━━━ Selected passage
Iowa Alumni Magazine | April 2006 | Reviews

Penelopiad: The Myth of Penelope and Odysseus by Margaret Atwood

By Robin Davisson

UI Associate Professor of Anatomy and Cell Biology Robin Davisson, 88BS, 91MA, 94PhD, is discovering a new twist on an old classic with Margaret Atwood's Penelopiad: The Myth of Penelope and Odysseus (Canongate Books).

Penelopiad was one of the first books that launched Canongate's Myth Series, in which renowned contemporary authors reinterpret legendary works. In other Myth offerings, Jeanette Winterson puts her spin on the story of Atlas and Heracles, while David Grossman offers a fresh perspective on the Biblical hero Samson.

Why did you choose this book?

UI Associate Professor of Linguistics Roumyana Slabakova chose it for a book group that I belong to and hosted our group at her house. In addition to good books, our gatherings also focus on a food theme around which to build a potluck meal. For Penelopiad, we enjoyed Greek food.

What's it about?

A witty, contemporary take on the events surrounding Odysseus's return home after his 20-year epic journey, Penelopiad retells this familiar tale through the voices of Penelope, wife of Odysseus and cousin of Helen of Troy, and her 12 maids. From her corner of Hades, a weary but hilarious Penelope offers her side of the story about what occurred in Ithaca while Odysseus was away, and what led to the hanging of her 12 maids upon his return. "Now that all the others have run out of air, it's my turn to do a little story-making," she says. Margaret Atwood also gives a voice to the maids, who intermittently chime in with dramatic choruses reflecting their own angle on the tale.

What do you like most about it?

In general, I love the idea of the series, which proves that classic tales still resonate with modern audiences. In Penelopiad, I enjoyed Atwood's ability to blend a wicked sense of humor with a clear message of outrage at the injustices toward women in ancient times. Those injustices went untold the first time around in Homer's Odyssey, but Atwood provides the victims long-overdue redemption. By giving a voice to these neglected women, she turns this legendary myth upside-down.

What would you say to recommend it to others?

Although there are times when it seems like Atwood isn't sure exactly where she is going with the story and what the "lesson" should be, overall this does not detract from what is a very fun and quick read. Penelopiad is a clever, provocative, and hilarious book.
━━━━━━
**Work task 1:**
Write out the part of the Penelopiad review starting at "By Robin Davisson" and ending at "Biblical hero Samson.".
**Work task 2:**
According to the Penelopiad review, what kind of food did the book group have at the meeting about this book?
━━━ Data extract
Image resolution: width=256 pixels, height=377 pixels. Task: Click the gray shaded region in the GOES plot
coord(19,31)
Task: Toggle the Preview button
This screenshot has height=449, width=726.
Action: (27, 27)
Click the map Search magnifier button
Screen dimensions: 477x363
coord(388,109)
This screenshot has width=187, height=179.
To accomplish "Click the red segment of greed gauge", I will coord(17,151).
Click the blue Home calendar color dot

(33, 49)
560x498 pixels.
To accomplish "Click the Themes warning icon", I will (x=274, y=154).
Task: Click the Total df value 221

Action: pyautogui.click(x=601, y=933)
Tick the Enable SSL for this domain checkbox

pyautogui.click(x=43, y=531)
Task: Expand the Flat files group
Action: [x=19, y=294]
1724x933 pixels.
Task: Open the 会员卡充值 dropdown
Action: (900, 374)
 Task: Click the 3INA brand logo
━━━━━━
**Worked solution 1:**
By Robin Davisson

UI Associate Professor of Anatomy and Cell Biology Robin Davisson, 88BS, 91MA, 94PhD, is discovering a new twist on an old classic with Margaret Atwood's Penelopiad: The Myth of Penelope and Odysseus (Canongate Books).

Penelopiad was one of the first books that launched Canongate's Myth Series, in which renowned contemporary authors reinterpret legendary works. In other Myth offerings, Jeanette Winterson puts her spin on the story of Atlas and Heracles, while David Grossman offers a fresh perspective on the Biblical hero Samson.

**Worked solution 2:**
Greek food.